Bahsi geçen ‘ırkçılk’ eğilimi, çalışma ortamında kendi üstünlüklerini ortaya koyabilmek amacıyla hem yöneticilerde hem de çalışanlarda gözlemlenebilir.
Dolayısıyla, farklı kültürlerden çalışanlara sahip uluslararası ve yerel işletmeler bu eğilime karşı mücadele etmek amacıyla birtakım önlemler almalıdır.
Kültürler arası bir çalışma ortamına sahip olmaları, şirketlerin ‘ırkçılık’ karşıtı olduklarının bir göstergesi olarak kabul edilebilir.
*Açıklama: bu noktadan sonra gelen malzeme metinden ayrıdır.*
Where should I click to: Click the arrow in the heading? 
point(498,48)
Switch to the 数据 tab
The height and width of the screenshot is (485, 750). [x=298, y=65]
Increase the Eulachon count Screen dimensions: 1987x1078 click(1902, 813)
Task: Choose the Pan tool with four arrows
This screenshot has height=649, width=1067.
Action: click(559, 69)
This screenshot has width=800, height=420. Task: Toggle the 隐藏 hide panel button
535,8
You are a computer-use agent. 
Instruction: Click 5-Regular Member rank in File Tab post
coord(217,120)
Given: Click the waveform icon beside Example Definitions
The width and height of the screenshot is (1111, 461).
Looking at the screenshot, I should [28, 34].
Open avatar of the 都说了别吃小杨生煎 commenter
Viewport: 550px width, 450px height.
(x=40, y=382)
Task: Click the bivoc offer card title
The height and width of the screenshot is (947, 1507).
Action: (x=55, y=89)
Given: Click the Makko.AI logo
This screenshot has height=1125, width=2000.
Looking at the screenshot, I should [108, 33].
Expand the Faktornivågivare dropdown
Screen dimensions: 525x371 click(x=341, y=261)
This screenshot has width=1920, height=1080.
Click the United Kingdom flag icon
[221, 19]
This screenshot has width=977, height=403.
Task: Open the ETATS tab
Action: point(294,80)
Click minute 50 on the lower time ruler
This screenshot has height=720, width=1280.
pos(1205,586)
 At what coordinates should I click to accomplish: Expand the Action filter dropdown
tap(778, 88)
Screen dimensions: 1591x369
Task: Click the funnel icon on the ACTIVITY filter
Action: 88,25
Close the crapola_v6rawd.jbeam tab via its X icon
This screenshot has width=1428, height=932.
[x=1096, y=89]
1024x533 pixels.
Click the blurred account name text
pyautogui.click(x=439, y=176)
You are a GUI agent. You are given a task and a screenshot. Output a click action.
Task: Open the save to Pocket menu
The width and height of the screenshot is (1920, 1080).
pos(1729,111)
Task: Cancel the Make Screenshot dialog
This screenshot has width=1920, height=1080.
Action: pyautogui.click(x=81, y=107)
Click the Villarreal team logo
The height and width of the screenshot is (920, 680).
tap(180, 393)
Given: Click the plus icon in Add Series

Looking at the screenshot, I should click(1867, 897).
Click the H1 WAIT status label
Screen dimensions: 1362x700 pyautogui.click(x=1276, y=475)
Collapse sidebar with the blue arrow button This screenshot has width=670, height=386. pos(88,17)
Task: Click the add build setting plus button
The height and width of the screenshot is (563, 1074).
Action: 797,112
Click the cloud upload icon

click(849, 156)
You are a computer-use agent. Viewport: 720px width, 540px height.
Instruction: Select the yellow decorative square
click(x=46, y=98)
Bu çalışma ortamı ve doğru işyeri politikası uygulamaları ile desteklenmediği takdirde, şirketlerin ağır eleştirilere maruz kalmaları, odak noktası haline gelmeleri ve huzursuz bir çalışma ortamına sahip olmaları kaçınılmazdır.”
Bu görüşlere, günümüzde ırkçı davranışlara hoşgörü göstermemek kadar, kurumların kadınlar, çocuklar, engelliler, hayvan hakları ve çevre konusundaki gösterecekleri duyarlılık da tamamen iş etiğinin alanına girmektedir.
Konuyla ilgilenecek kişi ve kurumlara bir de haber verelim.
15 Kasım’da Gazetemiz genel yayın yönetmeni Hakan Güldağ’ında konuşmacı olarak katılacağı “Etik İş – İşte Etik” konulu bir çalıştay gerçekleştirilecek.
Grand Ankara Hotel & Conventıon Center’da yapılacak çalıştaya katılarak iş etiği konusunda çok daha detaylı bilgilere sahip olabilirsiniz.